Yesterday went bad about 5:20 or 5:30 p.m. we took a power hit at the Skunk Workings. The generator started and some of the lights came back on--
But not all of them. Most of the older part of the building remained dark and a hasty examination of generator, transfer switches, the "new" main electrical room and the "old" electrical room a floor lower and the length of the building away that the new room feeds didn't reveal anything obvious -- no tripped breakers, warm spots, smoke or fire. The old room has a number of high-current switches with unreadable labels, some on and some off, the result of changes made when the building was expanded.
There was much mad rushing about, trying to maintain a semblance of normality. They were mostly successful. The main process was working okay and then, all of a sudden, an hour after the initial failure, it wasn't.
That was my department. I was tracking down the exact point of failure and had found it when the lights came back on. Those switches with unreadable labels? They are the visible portion of huge (possibly ground-fault) circuit breakers, with an oddball reset procedure. The Building Maintenance guy showed up. realized they were what was wrong, and (with help -- it's a two-man lift) reset 'em. A weird power-line transient had tripped them. My department is not allowed access to the electrical rooms, so we had no way of knowing what was normal.
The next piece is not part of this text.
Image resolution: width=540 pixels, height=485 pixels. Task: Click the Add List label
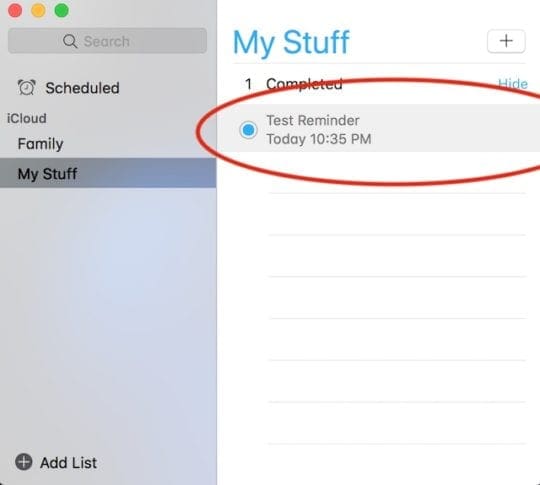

And the smaller but still bad problem I tracked down? A single distribution amplifier on an unreliable stand-alone UPS instead of the big one. My old boss had insisted on it, over my objections. I moved the power for it over to the big UPS and that won't bite us in that way again.
But the big power problem? That's not my department and hasn't been any of my concern for years. The boys in suits decided to get clever and go for compartmentalization and that is their problem.
* * *
Got through all that, an hour after my usual quitting time, and still had to pick up a prescription for my Mom and deliver it to her. Easy, right? --She lives in a retirement complex in the next count to the North. I was downtown. Indy has no north-south freeway in that direction; the nearest approximations take you miles out of your way. So I fought up Meridian St. to the wiggly Westfield Boulevard, turned left at the intersection of Westfield and Westfield (don't ask, it just does that) and zoomed up to the county line, where it becomes Rangeline Rd. On up to the market by hazy directions, pharmacy was still open, I got her prescription and grabbed some stuff for dinner later. Across the little town (sorry, Carmel, compared to Indy, you're still little) to Pennsylvania, hoping the road connected (Carmel exists in a permanent state of Road Construction), and up to The Home.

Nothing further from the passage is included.